» **TASK DETAILS**
Give back word for word every line from the one that includes "The image size is (795, 796)." through the last line of the listing, and nothing besides.

[[ MATERIAL SHOWN open ]]

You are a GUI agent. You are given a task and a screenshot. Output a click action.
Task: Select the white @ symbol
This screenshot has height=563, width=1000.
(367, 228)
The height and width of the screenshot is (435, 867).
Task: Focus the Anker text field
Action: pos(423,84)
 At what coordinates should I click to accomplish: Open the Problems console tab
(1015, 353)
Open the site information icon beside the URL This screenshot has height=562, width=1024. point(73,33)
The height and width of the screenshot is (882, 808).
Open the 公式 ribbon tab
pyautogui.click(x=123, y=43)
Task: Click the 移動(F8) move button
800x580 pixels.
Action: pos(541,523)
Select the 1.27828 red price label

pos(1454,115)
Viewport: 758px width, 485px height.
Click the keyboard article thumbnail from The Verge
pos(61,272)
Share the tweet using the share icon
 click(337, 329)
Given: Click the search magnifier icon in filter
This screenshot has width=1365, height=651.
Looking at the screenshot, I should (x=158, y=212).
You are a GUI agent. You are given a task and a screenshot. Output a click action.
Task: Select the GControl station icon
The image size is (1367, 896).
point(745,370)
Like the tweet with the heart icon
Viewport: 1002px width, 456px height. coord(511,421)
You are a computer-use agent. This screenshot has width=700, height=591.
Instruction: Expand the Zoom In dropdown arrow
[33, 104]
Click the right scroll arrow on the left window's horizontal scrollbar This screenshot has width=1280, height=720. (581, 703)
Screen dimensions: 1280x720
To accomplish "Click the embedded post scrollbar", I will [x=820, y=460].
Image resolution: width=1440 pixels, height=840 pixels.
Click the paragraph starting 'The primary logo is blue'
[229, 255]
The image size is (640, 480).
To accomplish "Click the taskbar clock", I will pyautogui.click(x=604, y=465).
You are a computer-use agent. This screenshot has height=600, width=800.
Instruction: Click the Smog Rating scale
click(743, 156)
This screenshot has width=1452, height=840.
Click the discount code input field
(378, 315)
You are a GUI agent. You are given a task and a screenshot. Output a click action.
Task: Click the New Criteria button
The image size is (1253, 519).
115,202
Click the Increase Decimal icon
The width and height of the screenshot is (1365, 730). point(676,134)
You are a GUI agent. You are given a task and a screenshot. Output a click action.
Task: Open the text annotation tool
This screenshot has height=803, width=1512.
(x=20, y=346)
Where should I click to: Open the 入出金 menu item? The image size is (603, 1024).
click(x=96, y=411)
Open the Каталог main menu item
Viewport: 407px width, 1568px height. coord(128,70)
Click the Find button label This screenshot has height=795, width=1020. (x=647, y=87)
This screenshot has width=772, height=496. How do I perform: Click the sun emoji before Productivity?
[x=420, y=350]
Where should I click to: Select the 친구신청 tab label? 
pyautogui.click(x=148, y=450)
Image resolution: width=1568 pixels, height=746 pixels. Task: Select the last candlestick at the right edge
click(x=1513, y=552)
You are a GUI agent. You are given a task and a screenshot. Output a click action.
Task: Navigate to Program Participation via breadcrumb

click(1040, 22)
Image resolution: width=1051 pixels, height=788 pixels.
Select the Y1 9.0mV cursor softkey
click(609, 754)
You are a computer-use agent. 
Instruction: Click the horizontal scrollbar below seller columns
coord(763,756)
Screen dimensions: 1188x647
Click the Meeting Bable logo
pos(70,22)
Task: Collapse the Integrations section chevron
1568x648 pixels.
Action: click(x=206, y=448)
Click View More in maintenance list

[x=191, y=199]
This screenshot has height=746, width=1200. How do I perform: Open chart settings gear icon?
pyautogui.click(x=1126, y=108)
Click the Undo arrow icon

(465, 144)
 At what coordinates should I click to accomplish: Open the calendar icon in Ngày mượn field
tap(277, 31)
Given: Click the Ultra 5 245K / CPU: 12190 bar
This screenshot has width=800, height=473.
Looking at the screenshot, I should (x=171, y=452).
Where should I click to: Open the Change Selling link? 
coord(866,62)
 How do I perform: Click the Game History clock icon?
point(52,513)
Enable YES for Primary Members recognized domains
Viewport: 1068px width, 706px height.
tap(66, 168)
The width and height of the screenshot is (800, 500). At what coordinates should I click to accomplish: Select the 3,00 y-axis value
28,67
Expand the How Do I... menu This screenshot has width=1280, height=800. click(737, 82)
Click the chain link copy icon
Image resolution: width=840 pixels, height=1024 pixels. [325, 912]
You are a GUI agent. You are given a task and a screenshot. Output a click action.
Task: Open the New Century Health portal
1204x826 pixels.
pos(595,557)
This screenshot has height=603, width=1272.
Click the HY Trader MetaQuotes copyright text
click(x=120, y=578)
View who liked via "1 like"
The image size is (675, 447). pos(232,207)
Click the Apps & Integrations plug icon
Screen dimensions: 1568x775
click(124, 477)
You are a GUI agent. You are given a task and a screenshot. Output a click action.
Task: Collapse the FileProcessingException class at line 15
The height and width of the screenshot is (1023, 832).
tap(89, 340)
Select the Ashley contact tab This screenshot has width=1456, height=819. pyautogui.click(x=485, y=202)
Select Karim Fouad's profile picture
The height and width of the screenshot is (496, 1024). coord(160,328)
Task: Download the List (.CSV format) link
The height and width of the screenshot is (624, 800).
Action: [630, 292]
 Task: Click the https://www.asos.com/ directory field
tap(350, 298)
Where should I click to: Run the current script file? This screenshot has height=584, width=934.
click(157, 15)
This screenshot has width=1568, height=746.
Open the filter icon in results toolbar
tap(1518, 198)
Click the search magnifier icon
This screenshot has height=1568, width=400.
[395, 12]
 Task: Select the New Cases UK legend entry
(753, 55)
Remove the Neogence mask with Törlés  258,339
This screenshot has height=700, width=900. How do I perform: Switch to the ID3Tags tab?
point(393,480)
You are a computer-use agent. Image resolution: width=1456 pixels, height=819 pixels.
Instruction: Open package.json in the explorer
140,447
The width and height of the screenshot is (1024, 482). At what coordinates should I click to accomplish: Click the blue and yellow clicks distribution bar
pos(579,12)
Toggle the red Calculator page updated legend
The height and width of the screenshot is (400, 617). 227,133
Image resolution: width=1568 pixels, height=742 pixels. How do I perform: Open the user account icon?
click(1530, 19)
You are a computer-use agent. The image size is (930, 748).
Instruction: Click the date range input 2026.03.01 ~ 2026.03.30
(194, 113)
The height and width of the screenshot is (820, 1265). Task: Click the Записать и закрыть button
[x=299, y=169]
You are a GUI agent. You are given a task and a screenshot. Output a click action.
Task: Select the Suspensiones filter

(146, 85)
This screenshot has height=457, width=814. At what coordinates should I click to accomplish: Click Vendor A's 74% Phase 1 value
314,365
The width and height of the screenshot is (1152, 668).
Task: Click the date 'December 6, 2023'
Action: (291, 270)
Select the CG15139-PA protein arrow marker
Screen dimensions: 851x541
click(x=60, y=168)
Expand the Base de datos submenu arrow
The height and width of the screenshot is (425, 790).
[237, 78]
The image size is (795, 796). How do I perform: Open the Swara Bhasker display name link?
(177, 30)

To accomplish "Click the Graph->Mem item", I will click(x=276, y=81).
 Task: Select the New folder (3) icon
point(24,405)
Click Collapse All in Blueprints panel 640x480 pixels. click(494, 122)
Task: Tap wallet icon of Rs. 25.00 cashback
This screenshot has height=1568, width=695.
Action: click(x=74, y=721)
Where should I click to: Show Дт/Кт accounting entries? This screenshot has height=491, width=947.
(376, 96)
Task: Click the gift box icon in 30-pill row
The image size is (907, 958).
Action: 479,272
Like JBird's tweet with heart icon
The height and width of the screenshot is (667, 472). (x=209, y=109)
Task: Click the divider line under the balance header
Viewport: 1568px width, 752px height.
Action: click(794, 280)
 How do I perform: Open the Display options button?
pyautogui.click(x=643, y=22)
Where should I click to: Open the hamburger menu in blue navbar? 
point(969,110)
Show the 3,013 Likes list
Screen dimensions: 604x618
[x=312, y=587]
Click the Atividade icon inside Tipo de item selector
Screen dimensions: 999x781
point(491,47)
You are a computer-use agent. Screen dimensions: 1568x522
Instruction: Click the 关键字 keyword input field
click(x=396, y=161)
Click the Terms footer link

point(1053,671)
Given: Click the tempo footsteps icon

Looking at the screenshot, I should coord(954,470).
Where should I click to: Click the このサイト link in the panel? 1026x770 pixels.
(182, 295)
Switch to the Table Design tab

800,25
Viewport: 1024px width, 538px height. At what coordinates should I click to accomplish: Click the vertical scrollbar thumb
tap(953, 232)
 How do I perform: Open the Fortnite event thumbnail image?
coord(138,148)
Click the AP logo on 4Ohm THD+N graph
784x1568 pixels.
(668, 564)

[[ MATERIAL SHOWN closed ]]

» **THE ANSWER**
The image size is (795, 796). How do I perform: Open the Swara Bhasker display name link?
(177, 30)

To accomplish "Click the Graph->Mem item", I will click(x=276, y=81).
 Task: Select the New folder (3) icon
point(24,405)
Click Collapse All in Blueprints panel 640x480 pixels. click(494, 122)
Task: Tap wallet icon of Rs. 25.00 cashback
This screenshot has height=1568, width=695.
Action: click(x=74, y=721)
Where should I click to: Show Дт/Кт accounting entries? This screenshot has height=491, width=947.
(376, 96)
Task: Click the gift box icon in 30-pill row
The image size is (907, 958).
Action: 479,272
Like JBird's tweet with heart icon
The height and width of the screenshot is (667, 472). (x=209, y=109)
Task: Click the divider line under the balance header
Viewport: 1568px width, 752px height.
Action: click(794, 280)
 How do I perform: Open the Display options button?
pyautogui.click(x=643, y=22)
Where should I click to: Open the hamburger menu in blue navbar? 
point(969,110)
Show the 3,013 Likes list
Screen dimensions: 604x618
[x=312, y=587]
Click the Atividade icon inside Tipo de item selector
Screen dimensions: 999x781
point(491,47)
You are a computer-use agent. Screen dimensions: 1568x522
Instruction: Click the 关键字 keyword input field
click(x=396, y=161)
Click the Terms footer link

point(1053,671)
Given: Click the tempo footsteps icon

Looking at the screenshot, I should coord(954,470).
Where should I click to: Click the このサイト link in the panel? 1026x770 pixels.
(182, 295)
Switch to the Table Design tab

800,25
Viewport: 1024px width, 538px height. At what coordinates should I click to accomplish: Click the vertical scrollbar thumb
tap(953, 232)
 How do I perform: Open the Fortnite event thumbnail image?
coord(138,148)
Click the AP logo on 4Ohm THD+N graph
784x1568 pixels.
(668, 564)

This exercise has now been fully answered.